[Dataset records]
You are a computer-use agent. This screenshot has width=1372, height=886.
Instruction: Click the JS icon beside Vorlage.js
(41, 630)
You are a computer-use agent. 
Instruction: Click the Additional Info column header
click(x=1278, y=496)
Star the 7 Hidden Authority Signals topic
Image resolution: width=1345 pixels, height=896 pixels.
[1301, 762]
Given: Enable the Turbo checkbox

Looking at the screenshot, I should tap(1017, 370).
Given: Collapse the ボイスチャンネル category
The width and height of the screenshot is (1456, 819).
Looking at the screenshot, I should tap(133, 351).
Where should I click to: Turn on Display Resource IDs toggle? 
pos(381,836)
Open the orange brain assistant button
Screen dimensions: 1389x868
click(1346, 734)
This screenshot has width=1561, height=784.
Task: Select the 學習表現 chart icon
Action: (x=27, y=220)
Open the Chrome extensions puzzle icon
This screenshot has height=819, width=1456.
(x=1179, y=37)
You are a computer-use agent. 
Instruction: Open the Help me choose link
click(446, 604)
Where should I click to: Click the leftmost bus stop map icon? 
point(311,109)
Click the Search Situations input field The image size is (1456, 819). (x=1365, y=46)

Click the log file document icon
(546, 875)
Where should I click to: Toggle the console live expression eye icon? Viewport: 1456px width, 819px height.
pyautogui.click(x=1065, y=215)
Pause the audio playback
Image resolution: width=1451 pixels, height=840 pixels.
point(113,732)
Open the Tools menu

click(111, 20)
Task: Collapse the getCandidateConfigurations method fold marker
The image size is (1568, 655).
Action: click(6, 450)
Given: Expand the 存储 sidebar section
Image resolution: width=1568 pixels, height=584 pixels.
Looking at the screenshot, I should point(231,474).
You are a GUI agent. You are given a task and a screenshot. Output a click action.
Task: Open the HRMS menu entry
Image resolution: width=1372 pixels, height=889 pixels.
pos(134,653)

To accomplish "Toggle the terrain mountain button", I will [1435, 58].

Aim of the task: The answer is the run of lines above from the line containing "Instruction: Click the JS" through the line containing "Given: Expand the 存储 sidebar section", copied exactly and alone.

Task answer:
Instruction: Click the JS icon beside Vorlage.js
(41, 630)
You are a computer-use agent. 
Instruction: Click the Additional Info column header
click(x=1278, y=496)
Star the 7 Hidden Authority Signals topic
Image resolution: width=1345 pixels, height=896 pixels.
[1301, 762]
Given: Enable the Turbo checkbox

Looking at the screenshot, I should tap(1017, 370).
Given: Collapse the ボイスチャンネル category
The width and height of the screenshot is (1456, 819).
Looking at the screenshot, I should tap(133, 351).
Where should I click to: Turn on Display Resource IDs toggle? 
pos(381,836)
Open the orange brain assistant button
Screen dimensions: 1389x868
click(1346, 734)
This screenshot has width=1561, height=784.
Task: Select the 學習表現 chart icon
Action: (x=27, y=220)
Open the Chrome extensions puzzle icon
This screenshot has height=819, width=1456.
(x=1179, y=37)
You are a computer-use agent. 
Instruction: Open the Help me choose link
click(446, 604)
Where should I click to: Click the leftmost bus stop map icon? 
point(311,109)
Click the Search Situations input field The image size is (1456, 819). (x=1365, y=46)

Click the log file document icon
(546, 875)
Where should I click to: Toggle the console live expression eye icon? Viewport: 1456px width, 819px height.
pyautogui.click(x=1065, y=215)
Pause the audio playback
Image resolution: width=1451 pixels, height=840 pixels.
point(113,732)
Open the Tools menu

click(111, 20)
Task: Collapse the getCandidateConfigurations method fold marker
The image size is (1568, 655).
Action: click(6, 450)
Given: Expand the 存储 sidebar section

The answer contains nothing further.